With economists expecting the index to reach an average of 85.5 this month, it was the first time consumer sentiment fell below estimates this year. In fact, the preliminary reading is the worst miss since records began in 1999. During the last recession, the index averaged slightly above 64. In the five years before the financial crisis, it averaged almost 90.
As the chart below shows, precious metals posted a very strong week. The price of gold gained more than 4 percent while silver surged 14 percent. It was gold’s best week of the year and silver’s best week since 2008. In comparison, the Dow Jones Industrial Average (NYSEARCA:DIA) about 2 percent to log its worst week of 2013.

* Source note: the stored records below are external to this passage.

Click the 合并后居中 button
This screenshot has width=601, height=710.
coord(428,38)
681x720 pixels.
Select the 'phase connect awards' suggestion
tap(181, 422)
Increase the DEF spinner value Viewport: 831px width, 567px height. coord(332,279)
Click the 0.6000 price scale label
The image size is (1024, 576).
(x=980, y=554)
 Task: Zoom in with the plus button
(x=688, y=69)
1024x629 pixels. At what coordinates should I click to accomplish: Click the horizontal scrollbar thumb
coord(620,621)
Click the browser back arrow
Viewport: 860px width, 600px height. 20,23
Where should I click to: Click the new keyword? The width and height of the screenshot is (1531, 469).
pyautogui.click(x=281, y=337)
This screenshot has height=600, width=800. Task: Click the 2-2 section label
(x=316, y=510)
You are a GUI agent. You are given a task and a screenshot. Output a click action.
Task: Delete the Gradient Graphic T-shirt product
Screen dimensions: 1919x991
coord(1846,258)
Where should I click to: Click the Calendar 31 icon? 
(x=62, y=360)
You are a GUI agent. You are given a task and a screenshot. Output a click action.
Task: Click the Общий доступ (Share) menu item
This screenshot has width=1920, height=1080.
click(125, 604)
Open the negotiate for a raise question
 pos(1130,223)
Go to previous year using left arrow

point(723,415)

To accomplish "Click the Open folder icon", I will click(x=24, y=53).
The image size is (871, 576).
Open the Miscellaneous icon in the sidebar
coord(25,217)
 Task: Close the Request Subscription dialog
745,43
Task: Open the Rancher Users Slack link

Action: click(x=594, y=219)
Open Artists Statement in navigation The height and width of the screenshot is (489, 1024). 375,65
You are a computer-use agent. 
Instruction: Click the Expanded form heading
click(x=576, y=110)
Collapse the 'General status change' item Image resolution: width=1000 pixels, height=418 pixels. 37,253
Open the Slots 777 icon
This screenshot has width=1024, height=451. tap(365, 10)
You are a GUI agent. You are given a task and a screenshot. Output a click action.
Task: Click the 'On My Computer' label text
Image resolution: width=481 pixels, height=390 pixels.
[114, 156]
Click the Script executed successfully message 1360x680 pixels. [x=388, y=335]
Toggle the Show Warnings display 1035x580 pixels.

By the end of the trading day, shares of the SPDR Gold Trust (NYSEARCA:GLD) increased 0.70 percent while the iShares Silver Trust (NYSEARCA:SLV) gained 0.90 percent. However, gold miners (NYSEARCA:GDX) Barrick Gold (NYSE:ABX) and Yamana Gold (NYSE:AUY) declined 2.4 percent and 1.8 percent, respectively. Shares of First Majestic Silver (NYSE:AG) dropped more than 3 percent.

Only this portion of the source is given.